▸ **Texte fourni**
⟨

Cet article est la traduction d’une intervention de Daniel Randall lors d’une réunion en France en juillet 2006.

Chers camarades, Pour comprendre les mouvements étudiants en Grande-Bretagne, il faut connaître le cadre dans lequel s’inscrit la politique des organisations étudiantes et certains aspects de leur histoire récente.

Contrairement à la France, la Grande-Bretagne ne possède qu’un seul syndicat étudiant à l’échelle nationale, le National Union of Students, NUS. Chaque université et chaque college (établissement d’enseignement supérieur) possède son propre syndicat, basé sur le campus, qui doit décider s’il veut ou non s’affilier au NUS. La plupart des universités importantes sont affiliées au NUS. L’adhésion est automatique : toute personne inscrite à un cours dans une université affiliée est automatiquement membre à la fois du syndicat du campus et du NUS. Le NUS prétend donc avoir 5 200 000 membres. Mais, bien sûr, le nombre d’étudiants actifs est beaucoup plus faible.

⟩

▸ **Liste des enregistrements**
⟨

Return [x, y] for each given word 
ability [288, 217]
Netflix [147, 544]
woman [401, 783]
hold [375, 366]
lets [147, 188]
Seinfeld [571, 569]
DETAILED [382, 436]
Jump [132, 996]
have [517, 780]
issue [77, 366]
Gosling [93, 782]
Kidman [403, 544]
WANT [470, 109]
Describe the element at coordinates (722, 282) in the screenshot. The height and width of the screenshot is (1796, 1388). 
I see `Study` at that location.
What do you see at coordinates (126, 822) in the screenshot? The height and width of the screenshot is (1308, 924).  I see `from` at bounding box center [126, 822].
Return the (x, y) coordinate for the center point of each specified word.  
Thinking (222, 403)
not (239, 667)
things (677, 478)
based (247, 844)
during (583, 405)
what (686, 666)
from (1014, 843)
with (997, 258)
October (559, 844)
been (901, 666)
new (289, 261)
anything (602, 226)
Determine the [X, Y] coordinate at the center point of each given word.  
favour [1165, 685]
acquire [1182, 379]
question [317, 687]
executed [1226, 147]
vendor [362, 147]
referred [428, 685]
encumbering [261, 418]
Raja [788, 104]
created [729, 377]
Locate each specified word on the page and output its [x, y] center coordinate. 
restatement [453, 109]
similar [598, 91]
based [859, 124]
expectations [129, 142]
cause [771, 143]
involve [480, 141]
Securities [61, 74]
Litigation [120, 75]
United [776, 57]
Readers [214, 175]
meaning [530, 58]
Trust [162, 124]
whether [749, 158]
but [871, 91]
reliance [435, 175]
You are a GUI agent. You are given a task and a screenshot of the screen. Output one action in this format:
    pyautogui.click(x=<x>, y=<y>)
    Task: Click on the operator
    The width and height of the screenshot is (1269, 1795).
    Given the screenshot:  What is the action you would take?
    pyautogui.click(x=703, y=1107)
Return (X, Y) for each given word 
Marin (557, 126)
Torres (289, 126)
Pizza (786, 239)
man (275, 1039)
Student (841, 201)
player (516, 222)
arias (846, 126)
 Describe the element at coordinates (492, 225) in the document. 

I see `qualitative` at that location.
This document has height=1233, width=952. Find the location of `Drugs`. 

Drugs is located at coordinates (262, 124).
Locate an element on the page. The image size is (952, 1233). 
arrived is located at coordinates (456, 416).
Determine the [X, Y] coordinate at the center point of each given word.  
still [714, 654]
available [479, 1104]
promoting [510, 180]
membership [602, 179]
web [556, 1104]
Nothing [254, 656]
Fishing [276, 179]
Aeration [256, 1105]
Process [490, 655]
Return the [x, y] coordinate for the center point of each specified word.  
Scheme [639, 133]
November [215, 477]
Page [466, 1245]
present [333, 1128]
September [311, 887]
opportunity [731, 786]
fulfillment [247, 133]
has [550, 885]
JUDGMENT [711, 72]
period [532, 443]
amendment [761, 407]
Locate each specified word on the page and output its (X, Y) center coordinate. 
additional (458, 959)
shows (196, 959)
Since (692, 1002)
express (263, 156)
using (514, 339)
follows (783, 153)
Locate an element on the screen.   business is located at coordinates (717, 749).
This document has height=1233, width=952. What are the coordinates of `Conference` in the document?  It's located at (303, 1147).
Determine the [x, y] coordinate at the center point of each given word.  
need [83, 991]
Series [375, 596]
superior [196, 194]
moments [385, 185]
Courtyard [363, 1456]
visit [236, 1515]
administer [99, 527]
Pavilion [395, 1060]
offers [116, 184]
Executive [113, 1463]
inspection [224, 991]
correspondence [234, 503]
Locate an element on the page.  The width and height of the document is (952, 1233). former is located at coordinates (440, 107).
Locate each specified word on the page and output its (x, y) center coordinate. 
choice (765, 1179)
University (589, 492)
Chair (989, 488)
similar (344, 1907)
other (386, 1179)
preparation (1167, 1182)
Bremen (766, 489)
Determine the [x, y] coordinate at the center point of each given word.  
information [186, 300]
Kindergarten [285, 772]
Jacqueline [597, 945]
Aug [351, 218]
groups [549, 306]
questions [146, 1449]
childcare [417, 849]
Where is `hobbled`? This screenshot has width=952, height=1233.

⟩

▸ **Complétez ce qui suit**
(a) Recopiez fidèlement le passage du texte fourni qui va de « Cet article est » jusqu'à « leur histoire récente. » inclus.
(b) D'après le texte fourni, combien de membres le NUS prétend-il avoir ?
Répondez en vous fondant uniquement sur le texte fourni, sans rien y ajouter.

▸ **Corrigé des exercices**
(a)
Cet article est la traduction d’une intervention de Daniel Randall lors d’une réunion en France en juillet 2006.

Chers camarades, Pour comprendre les mouvements étudiants en Grande-Bretagne, il faut connaître le cadre dans lequel s’inscrit la politique des organisations étudiantes et certains aspects de leur histoire récente.

(b) 5 200 000 membres.